Although Green New Deal legislation was introduced earlier this month by Minneapolis Democrat Frank Hornstein, the House measure did not advance out of committee. Citing that, House Speaker Melissa Hortman, DFL-Brooklyn Park, described Republican efforts to force a floor vote on the measure as hypocritical.
"It's funny, they're very interested in following legislative procedure until they're not," Hortman said before Tuesday's vote. "The jobs and energy bill contains provisions that were heard through the committee process and so we'll be opposing amendments that shortcut the open and transparent public process that we fostered through the session."
In reviving the Green New Deal, an ambitious measure to reduce dependence of fossil fuels to combat climate change, Minnesota Republicans sought to divide the DFL caucus. While many Democrats agree with the goals of the plan, some also have warned that it could be economically unrealistic in the near future.
The Minnesota GOP strategy mirrored that by their counterparts in the U.S. Senate last month.
Under pressure from Republicans who control the U.S. Senate, 43 Democrats — including Minnesota U.S. Sens. Amy Klobuchar and Tina Smith — voted "present" in a floor vote blocking a Green New Deal resolution inspired by freshman U.S. Rep.
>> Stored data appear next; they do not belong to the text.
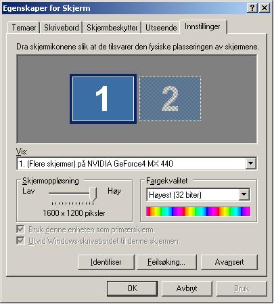Switch to the Temaer tab

tap(24, 28)
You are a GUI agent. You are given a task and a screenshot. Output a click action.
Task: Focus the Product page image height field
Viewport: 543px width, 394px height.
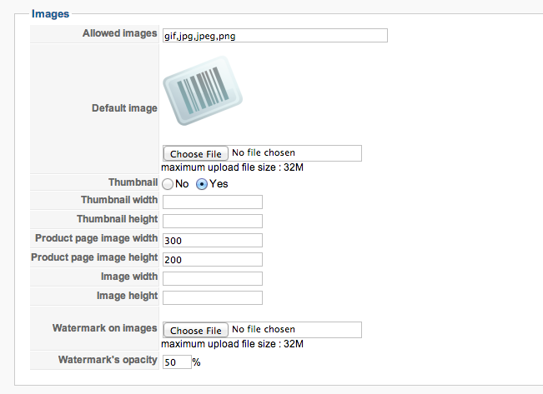[213, 259]
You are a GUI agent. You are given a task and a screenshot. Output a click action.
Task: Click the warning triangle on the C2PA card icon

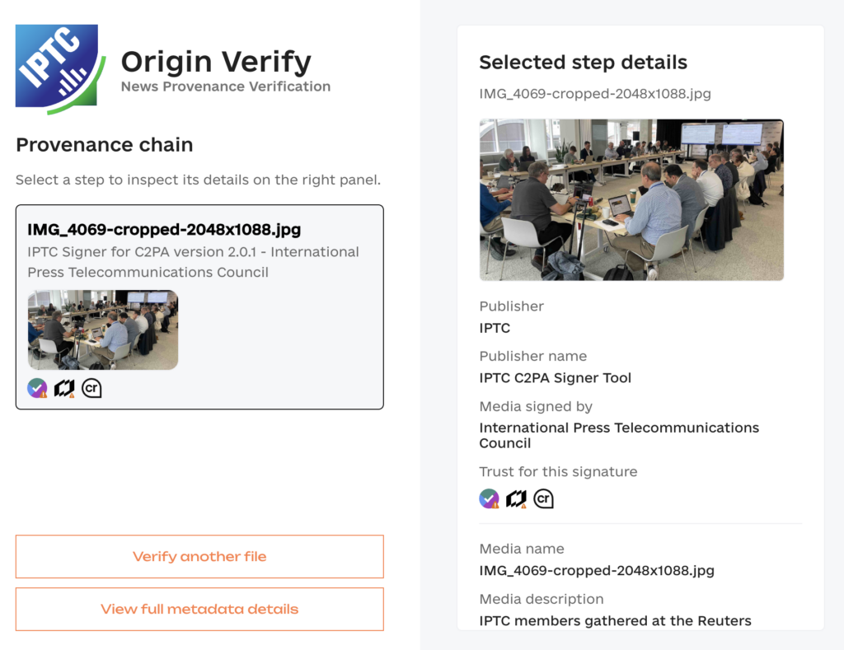coord(72,395)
Alexandria Ocasio-Cortez, D-N.Y.
The Minnesota House measure was one of scores of amendments added by Republican lawmakers Tuesday in a sweeping spending bill for state employment and energy programs, including funding for Democratic priorities like paid family leave, wage theft prevention and earned sick and safe time provisions.
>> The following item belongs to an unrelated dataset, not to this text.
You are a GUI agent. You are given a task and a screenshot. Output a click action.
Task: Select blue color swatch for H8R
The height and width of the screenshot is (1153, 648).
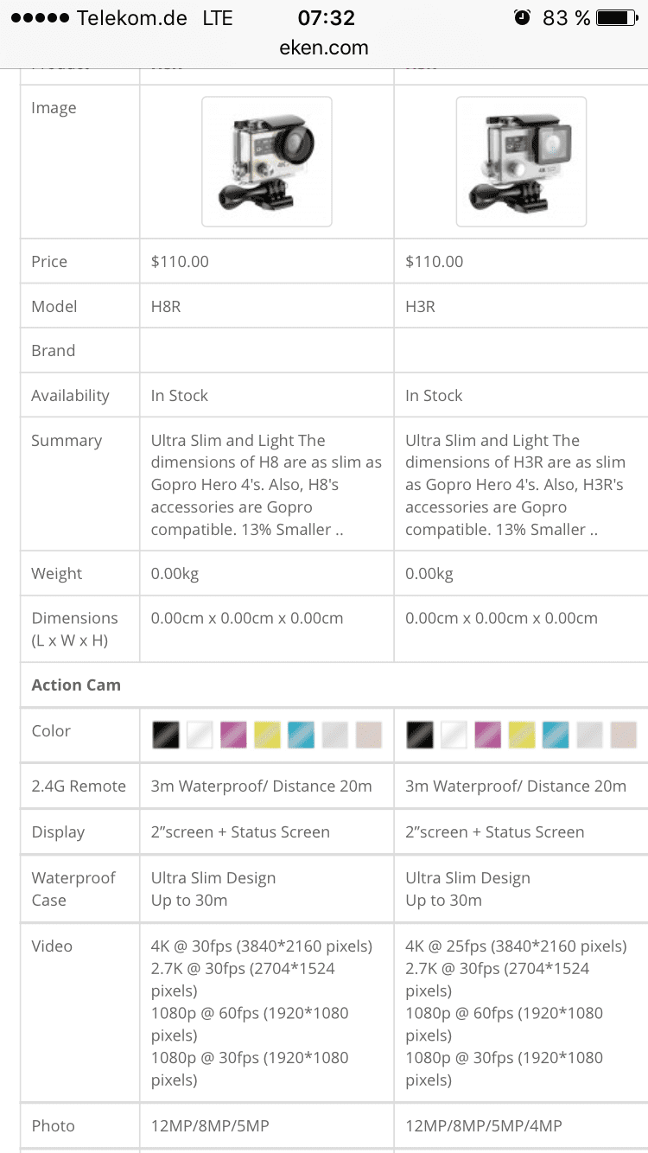point(301,735)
The House bill, which would cost more than $445 million over two years, sets a 2050 deadline for Minnesota electricity providers to generate all energy from renewable sources. It also includes measures to install solar energy systems at schools and requires the Metropolitan Council to use electric buses for its Metro Transit service.
Rep. Chris Swedzinski, R-Ghent, who proposed the vote on the state version of a Green New Deal on Tuesday, similarly sought to highlight the economic costs and technological effects of Democratic proposals to combat climate change. His proposal would have moved up the Democrats' target date for renewable energy to 2030 and mandated that the cost come out of other parts of the state budget.
"The technology just isn't simply there to support what the … Democrats want to run to and that's a big issue," Swedzinski said. "Ultimately, whether it's agriculture, whether it's industry or whether it's business or families, we're all going to pay the increased cost and it's going to be detrimental to our economy."
Swedzinski's amendment was part of a long list of proposals and floor speeches that fueled hours of debate in the House, but it was not likely to gain any traction among House Democrats as lawmakers work to meet a May 1 deadline to pass all major spending bills in both the House and Senate.